There are multiple features, some deal with the collection of data, like the historical collection in 10g -- Automatic Workload Repository. And as part of the data collection, there is another feature, Active Session History, which is one of inflows into AWR. Once you have collected data, you need some sort of analysis engine for it, and that is now is available -- it's called Automatic Database Diagnostic Monitor. Those are some of the new things in Oracle that help you go down the path of knowing where it is spending time, rather than looking at ratios. People always want to find silver bullet and change it, but those things don't exist. It's all about using a method that is logical, repeatable, and mathematical -- driven by response time. 10g provides functionality for collection and analysis to channel the DBA on the right path of getting down to the core problem. What are the most common tuning mistakes or misconceptions?
A lot of people try to tune the database environment itself rather than look at application first. It's part of the silver bullet mindset.
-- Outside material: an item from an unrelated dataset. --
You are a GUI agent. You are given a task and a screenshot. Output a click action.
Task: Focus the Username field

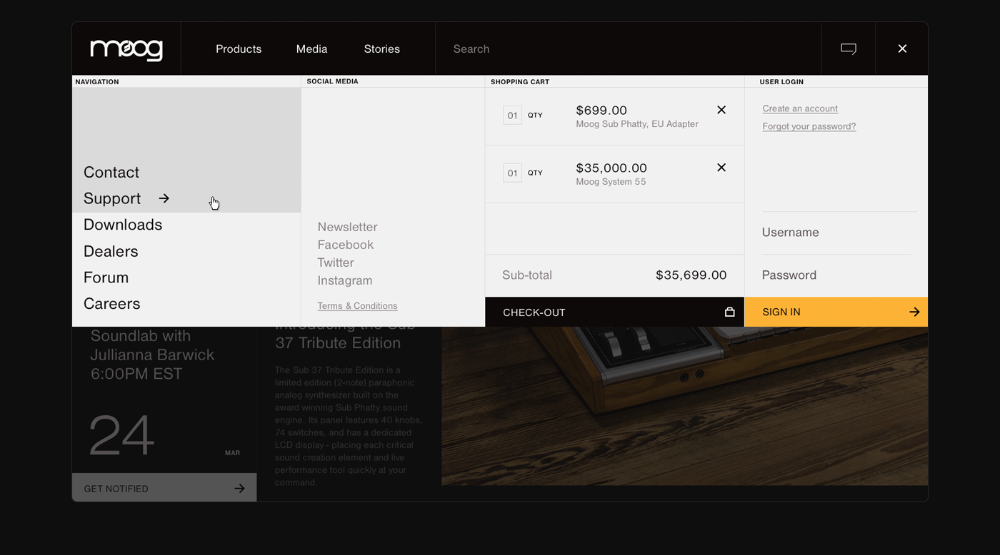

The database is easy -- change a parameter and boom, you made a change. Application tuning takes more effort -- finding out what components of the application is the problem stemming from, then the actual task of finding out what is the problem, then analyzing it, then figuring it out. It takes discipline and effort, but not a long drawn effort. If you are in mindset of waving a magic wand, you won't subscribe to this methodology. You did something before and you expect same thing to happen now, but the parameters may not be there, or they may not do anything because they are no longer relevant. The fundamental goal behind the effort of looking at response time is just to get people to look at the right data, and to wean people away from the old method of looking at a laundry list. It's humanly impossible to look at 100 databases every day. Even if you say, "That's why we have monitoring software," well, if it throws 100 alerts, which is the most important? Look at it from the perspective of asking do I have a performance problem, which means do I have a response time problem.
The best analogy is if you go to the doctor. You say that you have pain in your right foot. If he says he has to do a complete scan and do some blood work, you'd be thinking, why don't you just look at my right foot? You might question doctor's integrity. And that is the old method. I'll do blood test, CT scan, and an MRI every time we have a problem. We don't need to do complete blood work because of a pain in the foot. That's what we are trying to bring across.